What's the platform here, including the exact kernel version? What
filesystem are you storing the database on?

regards, tom lane


From: Ray Stell <stellr(at)cns(dot)vt(dot)edu>
To: Tom Lane <tgl(at)sss(dot)pgh(dot)pa(dot)us>
Cc: theman <bitsandbytes88(at)hotmail(dot)com>, pgsql-admin(at)postgresql(dot)org
Subject: Re: COPY FROM command v8.1.4
Date: 2006-09-23 17:20:59
Message-ID: 20060923172059.GB4831@cns.vt.edu
Views: Raw Message | Whole Thread | Download mbox | Resend email
Lists: pgsql-admin


Curious how you get to an OS kernel bug from these writes? Aren't we
missing the associated db reads in this trc data? Maybe there been
other data provided off the list? Would love to see it.

Thanks.

On Fri, Sep 22, 2006 at 05:59:31PM -0400, Tom Lane wrote:
> "theman" <bitsandbytes88(at)hotmail(dot)com> writes:
> > lseek(10, 0, SEEK_END) = 913072128
> > write(10, "\0\0\0\0\0\0\0\0\0\0\0\0\0\0\0\0\0\0\0\0\0\0\0\0\0\0\0"..., 8192) = 8192
> > lseek(10, 0, SEEK_END) = 913080320
> > write(10, "\0\0\0\0\0\0\0\0\0\0\0\0\0\0\0\0\0\0\0\0\0\0\0\0\0\0\0"..., 8192) = 8192
> > lseek(10, 0, SEEK_END) = 913088512
> > write(10, "\0\0\0\0\0\0\0\0\0\0\0\0\0\0\0\0\0\0\0\0\0\0\0\0\0\0\0"..., 8192) = 8192
> > lseek(10, 0, SEEK_END) = 913088512
> > write(10, "\0\0\0\0\0\0\0\0\0\0\0\0\0\0\0\0\0\0\0\0\0\0\0\0\0\0\0"..., 8192) = 8192
> > lseek(10, 0, SEEK_END) = 913096704
> > write(10, "\0\0\0\0\0\0\0\0\0\0\0\0\0\0\0\0\0\0\0\0\0\0\0\0\0\0\0"..., 8192) = 8192
>
> Boy, that looks like a smoking gun to me. We're dealing with a kernel
> bug.
>
> What's the platform here, including the exact kernel version? What
> filesystem are you storing the database on?
>
> regards, tom lane
>
> ---------------------------(end of broadcast)---------------------------
> TIP 2: Don't 'kill -9' the postmaster


From: Tom Lane <tgl(at)sss(dot)pgh(dot)pa(dot)us>
To: Ray Stell <stellr(at)cns(dot)vt(dot)edu>
Cc: theman <bitsandbytes88(at)hotmail(dot)com>, pgsql-admin(at)postgresql(dot)org
Subject: Re: COPY FROM command v8.1.4
Date: 2006-09-23 17:41:00
Message-ID: 26301.1159033260@sss.pgh.pa.us
Views: Raw Message | Whole Thread | Download mbox | Resend email
Lists: pgsql-admin

Ray Stell <stellr(at)cns(dot)vt(dot)edu> writes:
> Curious how you get to an OS kernel bug from these writes?

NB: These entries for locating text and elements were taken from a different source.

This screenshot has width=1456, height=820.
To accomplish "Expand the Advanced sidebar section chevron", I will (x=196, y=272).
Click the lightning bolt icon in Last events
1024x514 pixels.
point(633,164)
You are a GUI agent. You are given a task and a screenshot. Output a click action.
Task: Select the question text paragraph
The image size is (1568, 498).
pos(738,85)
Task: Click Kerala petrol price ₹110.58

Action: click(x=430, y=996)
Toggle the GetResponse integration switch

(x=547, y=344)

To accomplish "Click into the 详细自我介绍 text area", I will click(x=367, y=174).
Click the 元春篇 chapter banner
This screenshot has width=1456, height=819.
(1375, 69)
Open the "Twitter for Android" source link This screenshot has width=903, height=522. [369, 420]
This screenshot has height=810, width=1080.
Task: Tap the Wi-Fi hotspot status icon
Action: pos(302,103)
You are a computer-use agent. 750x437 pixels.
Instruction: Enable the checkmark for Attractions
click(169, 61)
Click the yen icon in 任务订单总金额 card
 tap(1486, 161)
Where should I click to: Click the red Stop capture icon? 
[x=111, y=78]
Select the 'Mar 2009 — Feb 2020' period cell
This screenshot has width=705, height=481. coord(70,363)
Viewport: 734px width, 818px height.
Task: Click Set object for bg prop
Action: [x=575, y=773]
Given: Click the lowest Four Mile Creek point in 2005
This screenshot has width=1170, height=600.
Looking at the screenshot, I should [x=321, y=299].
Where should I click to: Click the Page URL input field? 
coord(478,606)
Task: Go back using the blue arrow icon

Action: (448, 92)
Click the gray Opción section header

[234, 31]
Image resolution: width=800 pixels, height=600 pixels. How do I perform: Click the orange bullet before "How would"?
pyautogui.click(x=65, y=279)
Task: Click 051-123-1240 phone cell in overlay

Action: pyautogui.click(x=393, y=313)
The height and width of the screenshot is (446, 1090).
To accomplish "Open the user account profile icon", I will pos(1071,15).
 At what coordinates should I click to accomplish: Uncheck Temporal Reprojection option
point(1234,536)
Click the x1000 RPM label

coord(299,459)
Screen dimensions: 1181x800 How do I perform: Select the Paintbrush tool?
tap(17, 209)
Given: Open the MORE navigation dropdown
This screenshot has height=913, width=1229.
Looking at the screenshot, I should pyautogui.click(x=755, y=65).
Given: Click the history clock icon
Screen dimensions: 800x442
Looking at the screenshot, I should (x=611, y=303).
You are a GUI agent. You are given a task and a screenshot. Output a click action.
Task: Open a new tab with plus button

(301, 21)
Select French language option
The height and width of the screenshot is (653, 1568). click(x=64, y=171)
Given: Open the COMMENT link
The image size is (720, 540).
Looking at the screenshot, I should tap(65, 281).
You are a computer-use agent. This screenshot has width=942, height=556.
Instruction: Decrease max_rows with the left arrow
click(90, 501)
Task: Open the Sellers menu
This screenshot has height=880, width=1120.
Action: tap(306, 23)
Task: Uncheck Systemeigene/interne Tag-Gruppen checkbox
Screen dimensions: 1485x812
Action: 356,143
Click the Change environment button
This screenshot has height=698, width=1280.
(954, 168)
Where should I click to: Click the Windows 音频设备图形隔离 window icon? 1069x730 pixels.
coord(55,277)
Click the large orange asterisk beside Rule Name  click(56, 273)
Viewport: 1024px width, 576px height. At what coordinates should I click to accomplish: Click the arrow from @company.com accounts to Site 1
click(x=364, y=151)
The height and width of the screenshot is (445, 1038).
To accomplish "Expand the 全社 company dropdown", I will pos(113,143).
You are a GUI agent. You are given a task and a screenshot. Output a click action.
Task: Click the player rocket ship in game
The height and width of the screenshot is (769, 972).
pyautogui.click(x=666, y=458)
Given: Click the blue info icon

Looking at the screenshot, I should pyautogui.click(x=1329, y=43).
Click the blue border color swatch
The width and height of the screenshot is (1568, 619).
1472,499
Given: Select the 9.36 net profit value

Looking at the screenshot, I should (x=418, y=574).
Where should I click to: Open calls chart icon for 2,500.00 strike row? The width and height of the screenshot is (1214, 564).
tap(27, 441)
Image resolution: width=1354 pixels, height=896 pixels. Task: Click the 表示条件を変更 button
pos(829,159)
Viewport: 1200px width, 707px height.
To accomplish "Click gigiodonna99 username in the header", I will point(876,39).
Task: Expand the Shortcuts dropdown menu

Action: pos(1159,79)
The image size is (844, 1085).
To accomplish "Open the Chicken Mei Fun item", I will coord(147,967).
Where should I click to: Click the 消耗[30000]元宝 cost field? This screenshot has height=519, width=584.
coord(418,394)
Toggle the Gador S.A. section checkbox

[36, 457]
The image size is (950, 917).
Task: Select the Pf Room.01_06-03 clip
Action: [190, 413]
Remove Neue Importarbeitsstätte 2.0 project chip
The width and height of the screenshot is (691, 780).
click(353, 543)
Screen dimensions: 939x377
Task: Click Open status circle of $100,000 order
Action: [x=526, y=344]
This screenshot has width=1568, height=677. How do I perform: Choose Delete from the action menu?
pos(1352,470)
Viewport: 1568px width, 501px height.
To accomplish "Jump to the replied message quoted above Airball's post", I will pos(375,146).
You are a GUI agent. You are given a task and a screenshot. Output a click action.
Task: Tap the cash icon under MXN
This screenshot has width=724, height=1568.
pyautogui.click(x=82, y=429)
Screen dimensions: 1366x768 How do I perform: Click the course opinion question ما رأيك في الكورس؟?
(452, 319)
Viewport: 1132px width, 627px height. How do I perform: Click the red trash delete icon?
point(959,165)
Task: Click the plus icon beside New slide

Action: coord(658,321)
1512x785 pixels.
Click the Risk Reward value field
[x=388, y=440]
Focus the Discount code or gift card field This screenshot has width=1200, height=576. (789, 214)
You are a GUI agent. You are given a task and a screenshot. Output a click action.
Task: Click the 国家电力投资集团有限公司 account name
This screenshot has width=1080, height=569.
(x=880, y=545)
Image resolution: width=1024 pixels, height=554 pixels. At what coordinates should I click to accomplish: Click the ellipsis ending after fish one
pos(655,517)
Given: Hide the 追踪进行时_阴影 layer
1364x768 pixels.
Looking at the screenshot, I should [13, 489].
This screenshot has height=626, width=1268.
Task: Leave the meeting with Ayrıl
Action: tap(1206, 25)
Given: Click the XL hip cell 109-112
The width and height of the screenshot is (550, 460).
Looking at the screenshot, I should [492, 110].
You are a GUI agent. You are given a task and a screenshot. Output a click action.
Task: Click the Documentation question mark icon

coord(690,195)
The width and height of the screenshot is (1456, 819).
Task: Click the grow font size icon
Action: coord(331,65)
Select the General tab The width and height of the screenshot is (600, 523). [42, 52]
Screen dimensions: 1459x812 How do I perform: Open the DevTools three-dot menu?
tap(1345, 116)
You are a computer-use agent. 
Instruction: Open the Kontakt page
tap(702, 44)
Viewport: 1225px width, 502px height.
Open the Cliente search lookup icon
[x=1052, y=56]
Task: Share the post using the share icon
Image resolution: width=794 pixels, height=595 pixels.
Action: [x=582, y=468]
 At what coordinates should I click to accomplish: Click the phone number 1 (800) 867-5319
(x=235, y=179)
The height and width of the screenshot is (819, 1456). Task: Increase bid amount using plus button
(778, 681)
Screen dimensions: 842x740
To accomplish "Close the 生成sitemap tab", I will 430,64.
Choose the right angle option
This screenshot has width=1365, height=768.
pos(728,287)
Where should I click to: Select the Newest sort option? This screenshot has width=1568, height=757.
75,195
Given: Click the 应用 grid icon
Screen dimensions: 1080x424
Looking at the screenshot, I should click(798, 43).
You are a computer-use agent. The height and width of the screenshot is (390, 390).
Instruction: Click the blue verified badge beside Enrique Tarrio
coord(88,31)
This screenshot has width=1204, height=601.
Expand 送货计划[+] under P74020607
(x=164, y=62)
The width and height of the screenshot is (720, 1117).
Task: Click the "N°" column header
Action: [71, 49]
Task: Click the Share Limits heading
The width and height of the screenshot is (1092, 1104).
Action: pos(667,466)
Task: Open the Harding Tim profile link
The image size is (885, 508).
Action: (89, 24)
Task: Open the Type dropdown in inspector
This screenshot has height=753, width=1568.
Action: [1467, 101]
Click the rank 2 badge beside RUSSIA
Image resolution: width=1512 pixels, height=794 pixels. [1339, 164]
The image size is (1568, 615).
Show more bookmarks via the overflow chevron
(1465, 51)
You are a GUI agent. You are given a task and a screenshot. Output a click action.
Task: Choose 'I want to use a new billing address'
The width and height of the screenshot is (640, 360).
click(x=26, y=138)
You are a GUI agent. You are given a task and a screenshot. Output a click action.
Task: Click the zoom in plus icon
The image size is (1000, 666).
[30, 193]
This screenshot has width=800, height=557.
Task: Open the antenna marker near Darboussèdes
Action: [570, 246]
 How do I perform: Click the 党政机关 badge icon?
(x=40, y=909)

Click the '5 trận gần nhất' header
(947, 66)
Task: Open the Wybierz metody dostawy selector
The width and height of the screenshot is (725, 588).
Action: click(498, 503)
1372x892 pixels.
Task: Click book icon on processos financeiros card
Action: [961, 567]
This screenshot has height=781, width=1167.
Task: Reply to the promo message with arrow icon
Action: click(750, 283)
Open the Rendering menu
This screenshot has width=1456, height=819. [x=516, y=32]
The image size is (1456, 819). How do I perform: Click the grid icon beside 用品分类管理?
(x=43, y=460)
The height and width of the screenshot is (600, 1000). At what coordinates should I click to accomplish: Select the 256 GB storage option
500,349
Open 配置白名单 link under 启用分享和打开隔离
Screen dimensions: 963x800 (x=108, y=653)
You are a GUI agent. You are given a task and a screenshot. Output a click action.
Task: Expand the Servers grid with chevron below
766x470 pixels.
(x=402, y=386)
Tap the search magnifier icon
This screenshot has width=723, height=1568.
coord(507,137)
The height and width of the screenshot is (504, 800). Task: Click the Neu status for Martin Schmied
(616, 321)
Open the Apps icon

Note the two successive lseek's returning the same result. With a
write() in between that should have extended the file, that is clearly
the wrong answer.

Subsequent discussion reveals that Dan is running

> Linux pike 2.6.5-7.244-smp #1 SMP Mon Dec 12 18:32:25 UTC 2005 x86_64 x86_64 x86_64 GNU/Linux
> SLES 9 suse linux enterprise 9 service pack 3

which is probably overdue for an update ...

regards, tom lane


From: "theman" <bitsandbytes88(at)hotmail(dot)com>
To: <pgsql-admin(at)postgresql(dot)org>
Subject: Re: COPY FROM command v8.1.4
Date: 2006-09-26 14:46:04
Message-ID: BAY116-DAV15FEE1017E1AE200A7A2B9D1250@phx.gbl
Views: Raw Message | Whole Thread | Download mbox | Resend email
Lists: pgsql-admin


Thanks a million Tom!

SLES support helped upgrade our SLES 9, sp3, linux kernel from 2.6.5-7.244
to 2.6.5-7.282. Since that we haven't had any blocks of rows beign
re-written or blanked out by the kernel. The new kernel is handling the
wirtes much better.

-----Original Message-----
From: Tom Lane [mailto:tgl(at)sss(dot)pgh(dot)pa(dot)us]
Sent: Saturday, September 23, 2006 1:41 PM
To: Ray Stell
Cc: theman; pgsql-admin(at)postgresql(dot)org
Subject: Re: [ADMIN] COPY FROM command v8.1.4

Ray Stell <stellr(at)cns(dot)vt(dot)edu> writes:
> Curious how you get to an OS kernel bug from these writes?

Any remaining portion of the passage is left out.